Márcio

Personal information
- Full name: Márcio de Oliveira Barros
- Date of birth: February 7, 1981
- Place of birth: Rio de Janeiro, Brazil
- Date of death: 21 April 2012 (aged 31)
- Place of death: São Paulo, Brazil
- Height: 1.86 m (6 ft 1 in)
- Position(s): Striker

Senior career*
- Years: Team / Apps / (Gls)
- 2004–2005: Taubaté
- 2006: Botafogo
- 2007: América (SP)
- 2007: Juventus
- 2007: América (MG)
- 2008: Jiangsu Sainty / 20 / (13)
- 2008–2009: Santa Cruz
- 2009: Náutico
- 2010: At.Sorocaba
- 2010: Anhui Jiufang / 19 / (5)
- 2011: Santa Cruz
- 2011–: Atlético Sorocaba

= Márcio (footballer, born February 1981) =

Brazilian footballer

Márcio de Oliveira Barros (February 7, 1981, in Rio de Janeiro – April 21, 2012, in São Paulo) was a Brazilian footballer who played for Atlético Sorocaba and Taubaté.

==Career==
Marcinho began playing professional football with Botafogo Futebol Clube.

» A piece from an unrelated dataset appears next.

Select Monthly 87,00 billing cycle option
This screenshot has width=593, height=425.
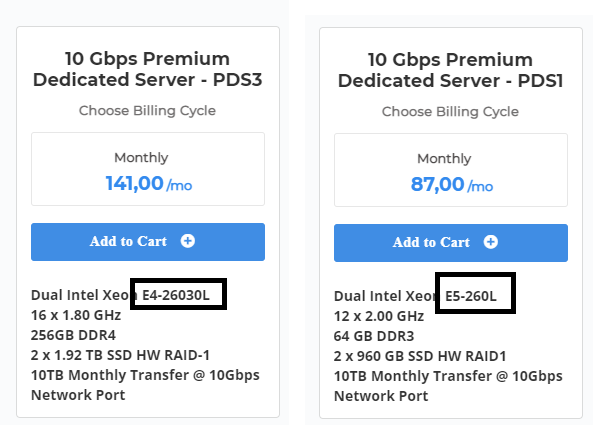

Marcinho joined Jiangsu Sainty in 2008. He helped the club promote to the top flight, but he was released at the end of the season and returned to Brazil.

On 24 February 2010, Anhui Jiufang, who would play in China League One, confirmed that Márcio had signed a contract with the club.

Marcio died on April 21, 2012, in São Paulo.